Verify your IR is syntactically correct by checking it follows SSA form (each %name defined exactly once).

Exercise 2: Optimization Pass

Implement a strength reduction pass (in Python, simulating LLVM IR) that: (a) Replaces x * 2 with x + x. (b) Replaces x * power_of_2 with x << log2(power_of_2). (c) Replaces x / power_of_2 with x >> log2(power_of_2) (unsigned only).

Test on a function that uses these patterns and verify the output is correct.

Exercise 3: DSL Design and Implementation

Design and implement a DSL for one of the following domains:

(a) State machines: A DSL for defining finite state machines with states, transitions, and actions. (b) Build systems: A simplified Makefile-like DSL for defining build rules and dependencies. (c) Data validation: A DSL for defining validation rules on structured data (like JSON Schema but simpler).

Your implementation should include: a parser (can use Python's re or a simple recursive descent), an AST, and a code generator that produces runnable Python code.

Exercise 4: Incremental Compilation

Extend the incremental compiler from Section 9 to: (a) Track dependencies at the symbol level (not just file level) -- if function foo in a.c changes but function bar in a.c doesn't, only recompile files that depend on foo. (b) Handle circular dependencies (detect and report them). (c) Persist the dependency graph to disk so it survives across invocations.

Exercise 5: PGO Simulator

Build a PGO simulator that: (a) Takes a simple program (represented as a CFG with basic blocks and branch probabilities). (b) Simulates execution with given input to collect branch frequencies. (c) Uses the profile to reorder basic blocks (hot paths first, cold paths moved to the end). (d) Calculates the expected improvement in instruction cache hit rate.

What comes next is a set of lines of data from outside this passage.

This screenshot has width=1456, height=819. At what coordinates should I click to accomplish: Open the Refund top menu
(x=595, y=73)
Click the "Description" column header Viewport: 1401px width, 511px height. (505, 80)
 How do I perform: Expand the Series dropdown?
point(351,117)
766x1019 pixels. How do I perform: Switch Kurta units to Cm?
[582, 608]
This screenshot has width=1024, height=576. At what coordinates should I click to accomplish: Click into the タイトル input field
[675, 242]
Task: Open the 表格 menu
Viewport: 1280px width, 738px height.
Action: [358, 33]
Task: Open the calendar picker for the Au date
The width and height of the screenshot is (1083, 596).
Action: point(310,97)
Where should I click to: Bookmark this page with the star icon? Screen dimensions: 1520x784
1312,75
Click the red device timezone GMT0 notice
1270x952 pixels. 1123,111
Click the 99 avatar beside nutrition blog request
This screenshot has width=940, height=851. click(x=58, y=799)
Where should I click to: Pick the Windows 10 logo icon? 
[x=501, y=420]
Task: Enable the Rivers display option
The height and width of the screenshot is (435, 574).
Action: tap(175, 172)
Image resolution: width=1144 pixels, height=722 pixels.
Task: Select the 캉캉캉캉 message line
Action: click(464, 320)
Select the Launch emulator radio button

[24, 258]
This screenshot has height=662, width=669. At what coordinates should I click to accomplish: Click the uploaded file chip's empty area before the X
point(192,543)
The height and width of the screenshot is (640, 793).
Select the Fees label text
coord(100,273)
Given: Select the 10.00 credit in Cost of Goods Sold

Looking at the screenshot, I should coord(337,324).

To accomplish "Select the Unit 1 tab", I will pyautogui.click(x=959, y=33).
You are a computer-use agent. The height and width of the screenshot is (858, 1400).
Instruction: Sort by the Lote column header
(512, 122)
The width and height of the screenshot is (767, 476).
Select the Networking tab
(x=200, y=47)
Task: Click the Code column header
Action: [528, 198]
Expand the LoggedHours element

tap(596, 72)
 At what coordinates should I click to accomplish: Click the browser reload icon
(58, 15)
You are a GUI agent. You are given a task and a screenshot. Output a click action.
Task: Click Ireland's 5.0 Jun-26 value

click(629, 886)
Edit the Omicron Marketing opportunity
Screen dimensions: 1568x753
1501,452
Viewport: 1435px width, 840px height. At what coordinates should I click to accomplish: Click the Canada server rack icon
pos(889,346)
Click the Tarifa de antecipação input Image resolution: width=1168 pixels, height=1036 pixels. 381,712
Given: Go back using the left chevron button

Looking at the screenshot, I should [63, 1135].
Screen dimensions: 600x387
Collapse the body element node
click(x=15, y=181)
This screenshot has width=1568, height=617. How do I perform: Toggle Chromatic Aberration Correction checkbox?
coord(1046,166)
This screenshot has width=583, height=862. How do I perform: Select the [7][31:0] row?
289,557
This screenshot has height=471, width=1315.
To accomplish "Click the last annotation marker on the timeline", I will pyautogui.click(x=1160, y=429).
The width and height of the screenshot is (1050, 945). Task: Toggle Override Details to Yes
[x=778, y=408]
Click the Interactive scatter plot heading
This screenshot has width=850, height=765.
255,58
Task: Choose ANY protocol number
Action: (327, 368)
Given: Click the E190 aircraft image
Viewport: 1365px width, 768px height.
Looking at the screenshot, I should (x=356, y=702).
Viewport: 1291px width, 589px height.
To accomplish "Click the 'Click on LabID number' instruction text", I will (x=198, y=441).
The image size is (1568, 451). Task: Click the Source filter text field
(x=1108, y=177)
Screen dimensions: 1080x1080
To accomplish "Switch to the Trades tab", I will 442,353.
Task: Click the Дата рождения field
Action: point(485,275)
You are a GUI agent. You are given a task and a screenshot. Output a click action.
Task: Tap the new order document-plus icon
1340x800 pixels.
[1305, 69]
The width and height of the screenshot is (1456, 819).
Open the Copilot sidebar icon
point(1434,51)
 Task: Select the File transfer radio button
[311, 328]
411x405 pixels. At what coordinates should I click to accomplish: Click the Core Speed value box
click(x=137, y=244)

Exercise 6: Translation Validator

Implement a simple translation validator that checks whether two simple expressions are equivalent: (a) Support integer arithmetic: +, -, *, /, <<, >>. (b) Support constant folding verification (e.g., 3 + 4 equals 7). (c) Support algebraic identities (e.g., x + 0 = x, x * 1 = x). (d) Use symbolic execution with concrete test values to find counterexamples. (e) Report whether the transformation is valid or provide a counterexample.


15. References

  1. Lattner, C. (2002). "LLVM: An Infrastructure for Multi-Level Intermediate Representation." Master's thesis, University of Illinois.
  2. Lattner, C., Amini, M., Bondhugula, U., et al. (2021). "MLIR: Scaling Compiler Infrastructure for Domain Specific Computation." CGO.
  3. LLVM Language Reference Manual. llvm.org/docs/LangRef.html.
  4. Leroy, X. (2009). "Formal Verification of a Realistic Compiler." Communications of the ACM, 52(7).
  5. Lopes, N. V., Lee, J., Hur, C.-K., Liu, Z., & Regehr, J. (2021). "Alive2: Bounded Translation Validation for LLVM." PLDI.
  6. Yang, X., Chen, Y., Eide, E., & Regehr, J. (2011). "Finding and Understanding Bugs in C Compilers." PLDI.
  7. Parr, T. (2013). The Definitive ANTLR 4 Reference. Pragmatic Bookshelf.
  8. Brunsfeld, M. (2018). "Tree-sitter -- A new parsing system for programming tools." GitHub.
  9. Microsoft. "Language Server Protocol Specification." microsoft.github.io/language-server-protocol.
  10. Stallman, R. M. (2023). GCC Internals Manual. Free Software Foundation.